As you can see the AUM product does not have an average balance in the source system hence it has to be a calculated field where the calculation is based on the spots balances of that particular account and  product from prior month and current month / 2.

 

Thanks in advance for your help! have a great day.

 

 

 
 

 

Comments

  • jaeW_at_Onyx
    jaeW_at_Onyx Budapest / Portland, OR 🟤

    yikes... this is ... not the ideal way to structure your data ... but we can make it work.

     

    Goal:  identify the record that = the first day of the month and the last day of the month then caculate the average between the two.

     

    If it were me, I would recommend adding these collumns to a date dimension and then joining the date dimension to your dataset, so that you can recycle your code everywhere, but most people take the lazy solution and just build the logic into the card... 

    https://stackoverflow.com/questions/3960049/create-date-from-day-month-year-fields-in-mysql 

    https://www.oreilly.com/library/view/mysql-cookbook-2nd/059652708X/ch06s14.htmlhttps://blog.sqlauthority.com/2014/04/09/mysql-finding-first-day-and-last-day-of-a-month/

     

     

    sum(
    CASE
    -- is it the start of the month??
    WHEN 'date' = DATE_SUB(date, INTERVAL DAYOFMONTH(date)-1 DAY) then 'Amount'
    -- is it the end of the month??
    WHEN 'date' = LAST_DAY(date) then 'Amount'
    ) / 2

     

  • Thank you!

    What I had in mind was not to add this calculation as a beast mode but to add the column in my current database, since once it is done I have to append it to the databases from other countries.

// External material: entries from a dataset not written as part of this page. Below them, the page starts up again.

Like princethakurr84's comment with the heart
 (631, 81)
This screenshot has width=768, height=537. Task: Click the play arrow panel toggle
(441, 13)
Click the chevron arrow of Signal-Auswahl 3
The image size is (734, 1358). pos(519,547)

That is what I thought about addressing it via sql. 

    I think I got lost when you say identify the first day of the month, since my data only has the last day of the reporting month.

     

  • jaeW_at_Onyx
    jaeW_at_Onyx Budapest / Portland, OR 🟤

    oh ... well that makes it easier i guess.  sorry i'm half looking at this at 9PM ?

     

    You can do this with a LAG function in a beast mode.

     

    Contact your CSM to get windowed functions enabled on your instance.

     

    https://www.youtube.com/watch?reload=9&v=cnc6gMKZ9R8

  • MarkSnodgrass
    MarkSnodgrass Portland, Oregon 🟤

    You can actually get this field populated pretty easily using Magic ETL. Here's a picture of what your ETL would generally look like:

    ETLRankAvg.PNG

    Here's a breakdown of the steps in the ETL

    1. Split your input dataset into to two datasets by using the filter tiles. Filter one to Product equals AUM. Filter the other one to not equal to AUM. 

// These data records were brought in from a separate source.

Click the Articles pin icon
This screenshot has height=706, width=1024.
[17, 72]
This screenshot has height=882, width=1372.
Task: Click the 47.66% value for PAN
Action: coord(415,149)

    2. Not pictured above, but you need to add a select columns tile on your AUM filtered data set and add all columns except for the average balance column.

    3. Add a Rank & Window tile on the AUM filtered data. Use the AVG function and sort by date ascending and use the preceding and following values of 1 and 1. This will create a rolling average based off the month and the prior month. Name the column average balance (the same name that is in your main dataset).

    4. Append the data back together using shared columns.

    5. Add and name your output dataset.

     

    This should do it for you.

  • Thanks Mark! I added a partition to include the account and it work perfectly. Quick question, do you have any tip to overcome the months with no data.

     

    Ie: I have cases that the account haven't had any balance for more that 1 month hence is is not being fed into the datasource. The average then it is being calculated since the last month that particular account had balance.

  • MarkSnodgrass
    MarkSnodgrass Portland, Oregon 🟤

    Yes, you can overcome this with a few additional steps. Here is what you would want to do:

    1. Add a 3rd connection from the input to dataset to a Select Columns tile and just select the month column.

    2. Connect a Remove Duplicates tile to that tile and choose Month to get a distinct list of months from your dataset.

    3. Add a join tile to connect the Remove Duplicates tile with the Filter to AUM tile and do a Left Join with Remove Duplicates on the left and join on Month.

    4. Add a Value Mapper tile and replace nulls with 0 on the spot balance column.

    5. Connect to the Rank & Window tile you already configured.

    It should look something like this:

    ETLRankAvg.PNG

     

  • jaeW_at_Onyx
    jaeW_at_Onyx Budapest / Portland, OR 🟤

    @MarkSnodgrass what if you have NO data for any account in August?  Do you want to skip the month of August from your percentage calc?